One Statistics Professor Was Just Banned By Google: Here Is His Story

Discussion in 'privacy general' started by mirimir, Aug 21, 2017.

  1. mirimir

    mirimir Registered Member

    Joined:
    Oct 1, 2011
    Posts:
    6,768
    That's bigger than the Bitcoin blockchain ;)
     
  2. Stefan Froberg

    Stefan Froberg Registered Member

    Joined:
    Jul 30, 2014
    Posts:
    218
    Uh...isn't block chain size currently now 153 GB or something?
    https://bitinfocharts.com
    And the blocks can continue growing indefinetely right?
    While that 83 GB is the max possible with that binary format (and will in reality be less because not all IP addresses have hostname)

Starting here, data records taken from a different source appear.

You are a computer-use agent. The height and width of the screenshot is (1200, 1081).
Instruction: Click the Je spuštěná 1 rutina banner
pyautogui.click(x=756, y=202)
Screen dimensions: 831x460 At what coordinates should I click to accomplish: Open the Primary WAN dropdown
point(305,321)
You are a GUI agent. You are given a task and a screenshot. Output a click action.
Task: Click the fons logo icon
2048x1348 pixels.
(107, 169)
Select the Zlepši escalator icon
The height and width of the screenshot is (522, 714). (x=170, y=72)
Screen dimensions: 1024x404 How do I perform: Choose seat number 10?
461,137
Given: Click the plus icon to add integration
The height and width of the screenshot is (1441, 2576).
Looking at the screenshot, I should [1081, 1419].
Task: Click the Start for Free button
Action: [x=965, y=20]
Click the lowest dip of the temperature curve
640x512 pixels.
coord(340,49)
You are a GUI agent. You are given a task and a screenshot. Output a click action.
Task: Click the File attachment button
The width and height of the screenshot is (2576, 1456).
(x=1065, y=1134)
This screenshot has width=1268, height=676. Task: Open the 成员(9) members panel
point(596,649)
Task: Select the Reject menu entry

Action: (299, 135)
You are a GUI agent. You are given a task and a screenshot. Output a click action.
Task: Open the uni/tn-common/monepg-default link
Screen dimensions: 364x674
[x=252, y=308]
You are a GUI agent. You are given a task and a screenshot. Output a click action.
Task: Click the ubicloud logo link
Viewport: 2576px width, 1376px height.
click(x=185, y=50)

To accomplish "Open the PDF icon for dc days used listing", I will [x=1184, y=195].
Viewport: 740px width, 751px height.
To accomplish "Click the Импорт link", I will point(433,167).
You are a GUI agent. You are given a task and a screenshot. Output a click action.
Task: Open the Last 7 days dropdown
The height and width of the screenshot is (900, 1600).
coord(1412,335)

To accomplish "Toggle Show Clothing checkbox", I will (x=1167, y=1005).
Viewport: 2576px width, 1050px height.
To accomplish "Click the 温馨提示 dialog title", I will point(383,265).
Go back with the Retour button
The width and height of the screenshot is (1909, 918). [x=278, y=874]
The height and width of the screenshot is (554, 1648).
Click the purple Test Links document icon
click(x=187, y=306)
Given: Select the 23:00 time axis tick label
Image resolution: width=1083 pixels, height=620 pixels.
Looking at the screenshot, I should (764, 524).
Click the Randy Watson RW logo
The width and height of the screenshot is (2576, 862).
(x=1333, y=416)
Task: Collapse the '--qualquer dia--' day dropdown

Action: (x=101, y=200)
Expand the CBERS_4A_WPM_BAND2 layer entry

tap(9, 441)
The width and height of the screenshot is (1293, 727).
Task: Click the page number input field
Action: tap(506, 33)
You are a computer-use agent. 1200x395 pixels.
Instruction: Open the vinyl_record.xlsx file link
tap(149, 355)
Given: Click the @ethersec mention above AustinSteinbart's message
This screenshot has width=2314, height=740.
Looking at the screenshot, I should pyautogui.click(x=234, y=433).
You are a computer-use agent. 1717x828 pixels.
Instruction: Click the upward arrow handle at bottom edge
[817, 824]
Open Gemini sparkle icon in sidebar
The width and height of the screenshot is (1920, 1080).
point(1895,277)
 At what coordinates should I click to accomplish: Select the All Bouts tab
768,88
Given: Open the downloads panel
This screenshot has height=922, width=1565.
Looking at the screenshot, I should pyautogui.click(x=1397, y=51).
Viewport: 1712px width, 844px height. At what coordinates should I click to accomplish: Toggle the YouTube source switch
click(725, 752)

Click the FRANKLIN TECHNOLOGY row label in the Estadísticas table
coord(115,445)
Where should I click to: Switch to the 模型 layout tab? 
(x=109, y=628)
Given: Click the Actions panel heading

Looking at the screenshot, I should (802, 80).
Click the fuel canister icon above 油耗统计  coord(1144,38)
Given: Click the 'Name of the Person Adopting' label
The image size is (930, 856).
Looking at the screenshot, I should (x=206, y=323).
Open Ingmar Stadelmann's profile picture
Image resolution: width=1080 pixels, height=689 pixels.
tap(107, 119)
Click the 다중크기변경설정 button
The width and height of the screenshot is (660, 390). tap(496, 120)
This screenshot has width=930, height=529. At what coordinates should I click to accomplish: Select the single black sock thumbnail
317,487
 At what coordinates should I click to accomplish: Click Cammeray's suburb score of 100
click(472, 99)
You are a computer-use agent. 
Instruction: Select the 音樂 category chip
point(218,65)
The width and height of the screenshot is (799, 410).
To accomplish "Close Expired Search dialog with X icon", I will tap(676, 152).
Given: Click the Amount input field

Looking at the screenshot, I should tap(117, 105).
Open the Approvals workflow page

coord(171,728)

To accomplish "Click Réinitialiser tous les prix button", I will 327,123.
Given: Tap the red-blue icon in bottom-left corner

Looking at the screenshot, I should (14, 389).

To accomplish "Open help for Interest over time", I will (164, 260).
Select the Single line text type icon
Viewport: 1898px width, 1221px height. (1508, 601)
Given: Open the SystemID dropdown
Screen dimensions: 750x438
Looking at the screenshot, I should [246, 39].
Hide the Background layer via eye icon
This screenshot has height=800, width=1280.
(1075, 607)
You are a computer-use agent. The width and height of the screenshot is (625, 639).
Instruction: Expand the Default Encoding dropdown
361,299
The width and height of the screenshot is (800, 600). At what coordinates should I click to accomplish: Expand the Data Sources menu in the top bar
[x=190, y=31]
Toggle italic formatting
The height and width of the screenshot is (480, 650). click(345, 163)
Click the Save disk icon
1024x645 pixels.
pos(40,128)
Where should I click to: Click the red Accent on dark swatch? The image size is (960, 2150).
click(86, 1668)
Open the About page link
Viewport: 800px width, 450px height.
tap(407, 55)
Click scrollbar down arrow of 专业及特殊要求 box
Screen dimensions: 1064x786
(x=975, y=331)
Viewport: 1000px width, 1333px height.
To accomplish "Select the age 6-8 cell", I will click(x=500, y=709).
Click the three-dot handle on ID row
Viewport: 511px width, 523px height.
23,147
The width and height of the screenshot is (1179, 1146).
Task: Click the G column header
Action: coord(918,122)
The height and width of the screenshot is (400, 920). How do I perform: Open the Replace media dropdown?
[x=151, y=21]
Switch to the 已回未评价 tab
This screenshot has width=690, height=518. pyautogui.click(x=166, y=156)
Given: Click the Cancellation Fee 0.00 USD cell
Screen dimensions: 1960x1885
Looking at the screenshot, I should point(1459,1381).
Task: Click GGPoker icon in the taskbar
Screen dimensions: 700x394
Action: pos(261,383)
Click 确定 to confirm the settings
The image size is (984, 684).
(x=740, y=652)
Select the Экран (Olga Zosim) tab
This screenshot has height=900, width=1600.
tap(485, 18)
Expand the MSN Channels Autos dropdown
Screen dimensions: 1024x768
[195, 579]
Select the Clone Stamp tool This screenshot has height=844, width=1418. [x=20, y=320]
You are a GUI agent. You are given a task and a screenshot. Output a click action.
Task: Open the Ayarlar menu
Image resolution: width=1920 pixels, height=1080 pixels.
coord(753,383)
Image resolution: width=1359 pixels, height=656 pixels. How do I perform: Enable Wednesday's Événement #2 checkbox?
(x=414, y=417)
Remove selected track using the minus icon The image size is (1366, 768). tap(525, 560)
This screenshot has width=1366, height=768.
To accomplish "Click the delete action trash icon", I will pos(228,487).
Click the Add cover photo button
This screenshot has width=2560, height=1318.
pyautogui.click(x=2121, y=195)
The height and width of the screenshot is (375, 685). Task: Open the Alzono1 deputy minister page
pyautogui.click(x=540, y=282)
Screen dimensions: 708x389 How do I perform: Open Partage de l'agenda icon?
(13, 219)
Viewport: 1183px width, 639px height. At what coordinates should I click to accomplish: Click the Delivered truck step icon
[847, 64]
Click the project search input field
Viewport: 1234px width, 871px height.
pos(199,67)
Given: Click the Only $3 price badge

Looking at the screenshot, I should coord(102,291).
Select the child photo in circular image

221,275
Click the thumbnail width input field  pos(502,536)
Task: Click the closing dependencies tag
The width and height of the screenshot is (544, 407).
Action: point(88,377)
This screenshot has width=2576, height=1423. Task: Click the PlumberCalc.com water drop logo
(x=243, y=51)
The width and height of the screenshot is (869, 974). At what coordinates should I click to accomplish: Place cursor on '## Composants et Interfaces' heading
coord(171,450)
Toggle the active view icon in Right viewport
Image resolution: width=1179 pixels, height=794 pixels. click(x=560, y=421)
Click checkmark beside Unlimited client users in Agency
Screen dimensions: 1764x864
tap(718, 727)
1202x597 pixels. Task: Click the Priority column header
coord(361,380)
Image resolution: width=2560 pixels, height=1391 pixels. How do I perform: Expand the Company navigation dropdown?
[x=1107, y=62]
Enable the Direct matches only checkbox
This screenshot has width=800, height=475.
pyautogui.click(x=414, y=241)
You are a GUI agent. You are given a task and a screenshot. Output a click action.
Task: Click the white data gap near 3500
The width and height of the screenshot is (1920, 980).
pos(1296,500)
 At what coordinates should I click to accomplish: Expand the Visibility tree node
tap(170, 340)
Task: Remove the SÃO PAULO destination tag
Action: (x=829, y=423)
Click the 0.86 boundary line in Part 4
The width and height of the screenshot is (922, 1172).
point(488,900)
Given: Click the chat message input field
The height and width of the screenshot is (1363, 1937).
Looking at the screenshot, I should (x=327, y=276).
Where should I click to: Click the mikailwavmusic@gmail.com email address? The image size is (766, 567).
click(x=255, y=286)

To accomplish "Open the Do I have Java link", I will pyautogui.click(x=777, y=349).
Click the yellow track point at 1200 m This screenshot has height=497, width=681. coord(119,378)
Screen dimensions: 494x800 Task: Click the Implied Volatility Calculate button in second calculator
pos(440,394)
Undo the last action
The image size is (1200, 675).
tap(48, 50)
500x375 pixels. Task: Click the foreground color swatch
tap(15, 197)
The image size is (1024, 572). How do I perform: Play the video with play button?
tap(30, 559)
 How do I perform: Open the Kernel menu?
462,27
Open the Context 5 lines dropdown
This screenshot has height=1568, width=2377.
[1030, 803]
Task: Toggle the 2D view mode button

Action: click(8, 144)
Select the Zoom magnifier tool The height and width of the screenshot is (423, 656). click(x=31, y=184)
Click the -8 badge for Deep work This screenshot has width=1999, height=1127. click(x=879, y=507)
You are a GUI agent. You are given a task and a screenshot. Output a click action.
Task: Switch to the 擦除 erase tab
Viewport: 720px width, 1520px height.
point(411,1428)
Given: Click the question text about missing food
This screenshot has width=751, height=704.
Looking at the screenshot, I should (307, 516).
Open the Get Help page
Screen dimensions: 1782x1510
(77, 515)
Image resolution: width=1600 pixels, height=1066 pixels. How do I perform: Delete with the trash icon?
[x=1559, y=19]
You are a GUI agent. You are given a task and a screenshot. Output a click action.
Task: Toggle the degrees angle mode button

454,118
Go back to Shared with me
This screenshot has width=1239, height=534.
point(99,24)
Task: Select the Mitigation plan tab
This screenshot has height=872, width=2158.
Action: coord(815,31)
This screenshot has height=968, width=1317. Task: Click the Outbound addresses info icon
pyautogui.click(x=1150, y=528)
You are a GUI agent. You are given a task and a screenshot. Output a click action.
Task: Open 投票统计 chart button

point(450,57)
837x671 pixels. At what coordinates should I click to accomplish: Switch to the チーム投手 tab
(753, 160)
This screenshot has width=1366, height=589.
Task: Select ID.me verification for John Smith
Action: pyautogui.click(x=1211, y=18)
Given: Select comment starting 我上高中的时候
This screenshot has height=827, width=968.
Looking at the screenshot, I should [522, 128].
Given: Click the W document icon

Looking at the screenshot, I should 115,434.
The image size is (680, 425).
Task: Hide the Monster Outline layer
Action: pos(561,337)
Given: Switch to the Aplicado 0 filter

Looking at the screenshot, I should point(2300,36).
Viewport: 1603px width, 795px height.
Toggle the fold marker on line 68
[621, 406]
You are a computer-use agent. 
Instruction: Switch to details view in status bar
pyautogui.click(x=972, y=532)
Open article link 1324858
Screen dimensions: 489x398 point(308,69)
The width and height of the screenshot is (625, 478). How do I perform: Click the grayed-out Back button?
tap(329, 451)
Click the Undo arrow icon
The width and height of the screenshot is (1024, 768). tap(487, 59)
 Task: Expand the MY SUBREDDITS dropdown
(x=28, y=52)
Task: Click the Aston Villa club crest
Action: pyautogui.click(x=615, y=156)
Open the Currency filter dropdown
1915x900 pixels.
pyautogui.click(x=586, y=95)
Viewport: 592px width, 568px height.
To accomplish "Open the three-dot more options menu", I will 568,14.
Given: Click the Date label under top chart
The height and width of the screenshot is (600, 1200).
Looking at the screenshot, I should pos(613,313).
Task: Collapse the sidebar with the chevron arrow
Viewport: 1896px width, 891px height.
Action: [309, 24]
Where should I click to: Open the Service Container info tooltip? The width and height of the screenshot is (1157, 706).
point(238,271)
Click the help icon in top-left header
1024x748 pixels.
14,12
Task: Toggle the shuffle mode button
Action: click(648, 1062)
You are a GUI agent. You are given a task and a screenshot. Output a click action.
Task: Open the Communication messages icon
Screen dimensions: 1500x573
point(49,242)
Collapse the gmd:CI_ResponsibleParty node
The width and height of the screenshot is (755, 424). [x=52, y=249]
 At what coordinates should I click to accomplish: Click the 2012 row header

    EDIT: Bitcoin reminds me ... maybe I should use sha256 too instead of sha1 ....
    Or better yet, add field to that binary file that will tell what hash method was used as
    a way to be future proof and as old hashing methods get breaked and new ones come ....
     
    Last edited: Aug 28, 2017
  3. deBoetie

    deBoetie Registered Member

    Joined:
    Aug 7, 2013
    Posts:
    1,329
    Location:
    UK
    Personally, I'd trim this to the top say 1M visited sites, which through Pareto's law effects will comprise 99.999% or something of the total DNS requests. The remainder can be handled through DNS.
     
  4. mirimir

    mirimir Registered Member

    Joined:
    Oct 1, 2011
    Posts:
    6,768
    I think that it's ~127 GB now. It's been a while since I checked :eek:

    https://blockchain.info/charts/blocks-size
    Yep, they sure can :eek:
    That's a fair point.
    :)
     
  5. RockLobster

    RockLobster Registered Member

    Joined:
    Nov 8, 2007
    Posts:
    875
    I think as long as it can fit on a thumbdrive its good.
     
  6. Stefan Froberg

    Stefan Froberg Registered Member

    Joined:
    Jul 30, 2014
    Posts:
    218
    Some status of the mapping:
    All the following countries have now been fully mapped

    AD AE AF AG AI AL AM AO AP AR AS AT AW AX AZ
    BA BB BD BF BG BH BI BJ BL BM BN BO BQ BS BT BW BY BZ
    CD CF CG CI CK CM CR CU CV CW CY
    DJ DM DO DZ
    EC EE ER ET
    FJ FM FO
    GA GD GE GF GG GH GI GL GM GN GP GQ GT GU GW GY
    HN HR HT
    IM IO IQ IS
    JE JM JO
    KG KH KI KM KN KP KW KY
    LA LB LC LI LK LR LS LU LV LY
    MC MD ME MF MG MH MK ML MM MN MO MP MQ MR MS MT MU MV MW MZ

    total hostname/IP combinations: 33 197 647
    total compressed size: 47 MB

    Starting mapping the rest of the countries...
    Hmmmm...some of the remaining countries should have been completed long ago but show 99.9% complete...
    There must be something wrong with nmap...or maybe my mapping script that runs them in parallel....
    Need to test my own program soon.
     
  7. Stefan Froberg

    Stefan Froberg Registered Member

    Joined:
    Jul 30, 2014
    Posts:
    218
    175/195 of countries (89%) now fully mapped.
    compressed size: 242 MB

    going to be interesting ... ;)

    EDIT: If the data is right then some observations can already be made.
    I now have only 35 930 643 hostname/IP addresses from all those completed countries
    and when I look them, most of them are rather small countries.
    So the the remaining 20 countries will cover the rest of the Internet.
     
    Last edited: Aug 31, 2017
  8. Stefan Froberg

    Stefan Froberg Registered Member

    Joined:
    Jul 30, 2014
    Posts:
    218
    Dang jet lag still bothering but managed to make some code for portable DNS.
    3/4 or something like that countries are now finished and so far there are about 71 million hostname/IP combos and the uncompressed size is about 3.1 GB. Estimate is that after the rest of the big countries finish, the size and number of lines might be double or triple that. So all the uncompressed CSV files should fit to one 8 GB thumb drive or at least to one 16 GB thumb drive easily.
    Few of the country data was corrupted, so have to start mapping them again ... *sight*

    Switching to my binary file format from CSV text file format seems to, in generally, reduce size about 3/4 of the original or so. Search speed is, well okay (now takes about 30 s to search the very last record from 13 million records), but Im sure it can be improved by using memory-mapped files, Intel SIMD extensions for comparing SHA hashes, and maybe parallel reading. (could be also that the background parallel mappings still going on affected the reading speed)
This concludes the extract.